Prompt: In the entries that follow, the line with "[Linkedin] (220, 11)" opens the range and the line with "[Facebook-f] (139, 11)" closes it; repeat that range exactly, both lines included.

(Provided material begins)

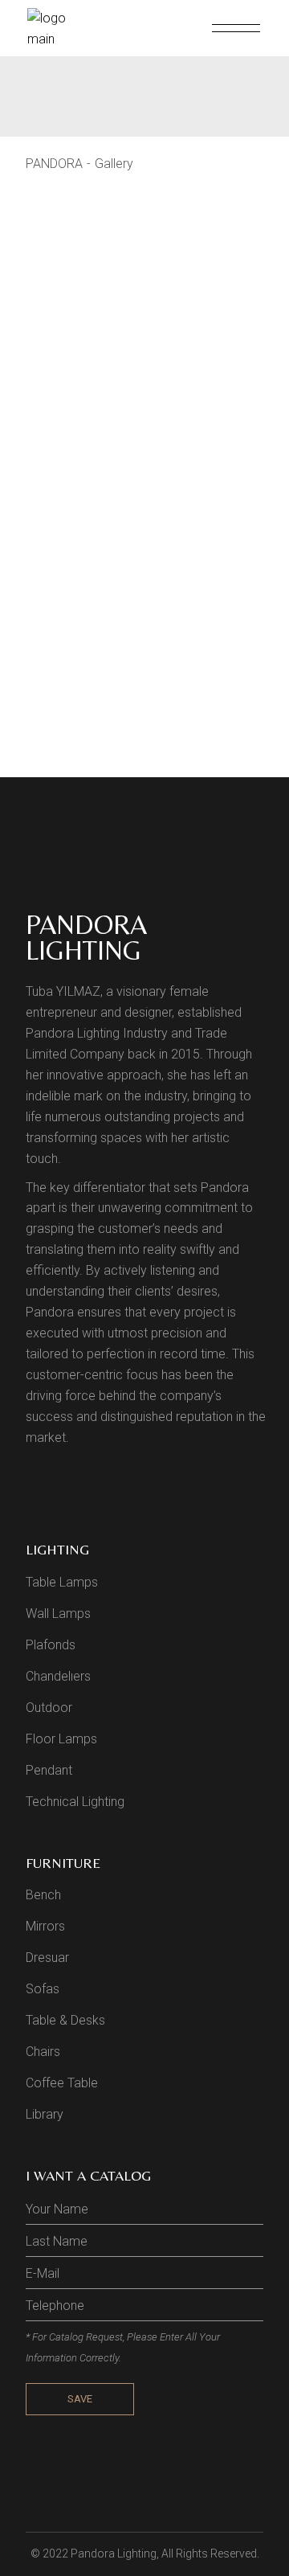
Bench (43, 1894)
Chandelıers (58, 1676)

(Provided material ends)
(Provided material begins)

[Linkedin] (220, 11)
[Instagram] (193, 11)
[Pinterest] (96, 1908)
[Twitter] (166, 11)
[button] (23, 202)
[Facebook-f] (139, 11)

(Provided material ends)

Answer section:
[Linkedin] (220, 11)
[Instagram] (193, 11)
[Pinterest] (96, 1908)
[Twitter] (166, 11)
[button] (23, 202)
[Facebook-f] (139, 11)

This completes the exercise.